12VAC30-50-325. Rates and payments.
A. The Commonwealth assures that the capitated rates will be less than the cost to the agency of providing State Plan approved services to an equivalent nonenrolled population group.
B. To determine the amount that would otherwise have been paid (AWOP) under the State Plan for a comparable population, the Commonwealth uses base period encounter data adjusted for comparable populations and services to those provided by the Program of All-Inclusive Care for the Elderly (PACE) program, specifically individuals 55 years of age or older who historically receive services in an institutional setting or enrolled in a home and community-based services (HCBS) § 1915(c) waiver. The historical data is adjusted to reflect modifications of payment arrangements between the data period and the contract period as well as benefit or eligibility changes that occurred prior to the beginning of the contract period. The base period data is also updated to reflect expected increases in utilization and cost for the contract period covered by the rates. An allowance for administrative costs is added to the AWOPs along with a provision for underwriting gain.
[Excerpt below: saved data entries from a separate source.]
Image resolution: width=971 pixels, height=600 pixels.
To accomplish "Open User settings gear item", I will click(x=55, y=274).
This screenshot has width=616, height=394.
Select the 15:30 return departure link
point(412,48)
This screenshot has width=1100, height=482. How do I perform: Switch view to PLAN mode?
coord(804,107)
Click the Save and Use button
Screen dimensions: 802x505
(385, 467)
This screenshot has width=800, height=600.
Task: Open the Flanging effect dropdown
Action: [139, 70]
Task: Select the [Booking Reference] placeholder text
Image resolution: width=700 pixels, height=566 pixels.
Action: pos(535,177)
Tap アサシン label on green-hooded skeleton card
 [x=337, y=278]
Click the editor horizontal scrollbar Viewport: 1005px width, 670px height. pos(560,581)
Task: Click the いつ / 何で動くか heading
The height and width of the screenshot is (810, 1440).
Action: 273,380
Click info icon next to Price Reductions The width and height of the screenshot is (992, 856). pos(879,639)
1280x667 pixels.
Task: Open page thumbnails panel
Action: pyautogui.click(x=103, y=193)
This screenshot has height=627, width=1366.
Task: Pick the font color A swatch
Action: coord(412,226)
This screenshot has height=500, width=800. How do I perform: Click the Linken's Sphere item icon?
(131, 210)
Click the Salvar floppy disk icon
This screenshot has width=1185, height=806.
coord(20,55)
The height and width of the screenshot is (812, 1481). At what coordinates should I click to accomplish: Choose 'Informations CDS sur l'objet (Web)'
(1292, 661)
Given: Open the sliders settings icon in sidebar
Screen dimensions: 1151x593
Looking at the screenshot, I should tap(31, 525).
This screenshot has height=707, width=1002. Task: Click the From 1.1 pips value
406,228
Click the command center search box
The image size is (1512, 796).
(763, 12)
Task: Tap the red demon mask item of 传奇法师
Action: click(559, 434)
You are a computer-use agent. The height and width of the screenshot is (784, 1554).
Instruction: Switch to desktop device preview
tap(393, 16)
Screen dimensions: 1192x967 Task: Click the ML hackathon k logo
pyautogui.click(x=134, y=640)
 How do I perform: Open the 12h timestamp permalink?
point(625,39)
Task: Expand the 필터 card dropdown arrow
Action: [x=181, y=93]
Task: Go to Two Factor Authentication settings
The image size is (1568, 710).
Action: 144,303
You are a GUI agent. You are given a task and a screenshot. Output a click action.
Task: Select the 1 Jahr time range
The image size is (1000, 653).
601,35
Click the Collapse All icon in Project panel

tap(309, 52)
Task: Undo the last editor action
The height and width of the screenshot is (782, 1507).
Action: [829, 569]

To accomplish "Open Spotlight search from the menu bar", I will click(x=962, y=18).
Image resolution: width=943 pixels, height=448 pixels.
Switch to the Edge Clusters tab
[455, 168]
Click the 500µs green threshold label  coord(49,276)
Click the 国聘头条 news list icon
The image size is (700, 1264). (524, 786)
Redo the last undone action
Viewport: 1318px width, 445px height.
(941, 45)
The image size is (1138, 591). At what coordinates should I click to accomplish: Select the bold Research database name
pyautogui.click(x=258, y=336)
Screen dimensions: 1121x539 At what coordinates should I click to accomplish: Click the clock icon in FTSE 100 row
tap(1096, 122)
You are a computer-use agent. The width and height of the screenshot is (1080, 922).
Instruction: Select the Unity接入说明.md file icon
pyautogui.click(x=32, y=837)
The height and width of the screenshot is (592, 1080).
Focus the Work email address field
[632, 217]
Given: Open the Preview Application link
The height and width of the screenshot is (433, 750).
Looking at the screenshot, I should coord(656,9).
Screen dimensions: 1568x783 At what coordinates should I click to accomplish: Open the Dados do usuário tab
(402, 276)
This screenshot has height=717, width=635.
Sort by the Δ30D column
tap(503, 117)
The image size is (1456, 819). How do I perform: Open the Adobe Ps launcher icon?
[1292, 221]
C. The final capitation rates are determined as a percentage discount off of the amount that would otherwise have been paid for these populations.
D. The PACE capitation rates vary by region and by eligibility status (dual-eligible and non-dual-eligible).
E. The Commonwealth assures that the rates were set in a reasonable and predictable manner.
F. The Commonwealth will submit all capitated rates to the Centers for Medicare and Medicaid Services (CMS) regional office for prior approval.
Statutory Authority
§§ 32.1-324 and 32.1-325 of the Code of Virginia.
Historical Notes
Derived from Virginia Register Volume 23, Issue 16, eff. July 1, 2007; amended, Virginia Register Volume 41, Issue 1, eff. October 10, 2024.